Kubernetes infrastructure metrics (CPU, memory, network) come from kube-state-metrics and node-exporter. But the metrics that make or break your SLOs are application-level: request latency, error rates, queue depth, cache hit ratio. These come from instrumenting your own code.

Prometheus has four core metric types you need to understand at the semantic level, not just the API level:

Counter — a value that only goes up (resets to zero on restart). Use it for total requests, total errors, total bytes sent. Never use a counter for something that can decrease. PromQL's rate() and increase() functions unwrap counters properly, handling resets.

Gauge — a value that can go up or down. Use it for current queue depth, active connections, temperature, memory usage. Don't use rate() on a gauge — it's meaningless.

Histogram — pre-aggregated bucketed observations.

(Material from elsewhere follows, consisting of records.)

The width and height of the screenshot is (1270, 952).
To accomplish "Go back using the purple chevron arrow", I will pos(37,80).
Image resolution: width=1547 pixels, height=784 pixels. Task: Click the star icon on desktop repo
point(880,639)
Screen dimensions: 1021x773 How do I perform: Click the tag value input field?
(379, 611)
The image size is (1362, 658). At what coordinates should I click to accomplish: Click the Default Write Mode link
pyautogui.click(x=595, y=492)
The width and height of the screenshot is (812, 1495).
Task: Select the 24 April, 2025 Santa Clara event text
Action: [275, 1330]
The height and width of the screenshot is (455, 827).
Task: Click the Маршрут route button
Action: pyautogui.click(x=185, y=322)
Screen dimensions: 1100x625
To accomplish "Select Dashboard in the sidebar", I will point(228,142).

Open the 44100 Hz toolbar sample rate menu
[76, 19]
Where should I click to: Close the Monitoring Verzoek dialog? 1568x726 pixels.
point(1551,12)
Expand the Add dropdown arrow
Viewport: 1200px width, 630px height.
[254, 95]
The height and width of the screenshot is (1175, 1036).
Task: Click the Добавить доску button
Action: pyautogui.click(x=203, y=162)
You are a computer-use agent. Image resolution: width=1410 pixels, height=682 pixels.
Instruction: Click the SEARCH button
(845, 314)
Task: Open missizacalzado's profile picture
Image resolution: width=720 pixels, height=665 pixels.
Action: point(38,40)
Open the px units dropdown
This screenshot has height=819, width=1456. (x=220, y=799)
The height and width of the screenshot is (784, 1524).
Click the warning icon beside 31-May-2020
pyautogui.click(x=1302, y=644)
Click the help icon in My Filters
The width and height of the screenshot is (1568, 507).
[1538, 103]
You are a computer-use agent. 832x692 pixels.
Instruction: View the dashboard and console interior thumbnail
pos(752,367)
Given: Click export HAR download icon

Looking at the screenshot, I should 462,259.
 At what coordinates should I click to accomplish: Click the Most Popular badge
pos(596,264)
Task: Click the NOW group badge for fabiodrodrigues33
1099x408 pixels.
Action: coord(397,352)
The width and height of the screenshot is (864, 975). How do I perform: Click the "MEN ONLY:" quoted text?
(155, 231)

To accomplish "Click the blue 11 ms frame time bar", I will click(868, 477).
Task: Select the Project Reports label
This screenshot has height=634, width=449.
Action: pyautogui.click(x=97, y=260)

Use it for latency and request size. It exposes three time series: _bucket, _sum, and _count. The bucket boundaries you choose at instrumentation time are permanent — you can't change them without restarting the process.

Summary — client-side computed quantiles. Use it only when you need accurate quantiles and can't aggregate across instances (summaries can't be aggregated in PromQL). In Kubernetes with multiple replicas, histograms are almost always the right choice over summaries.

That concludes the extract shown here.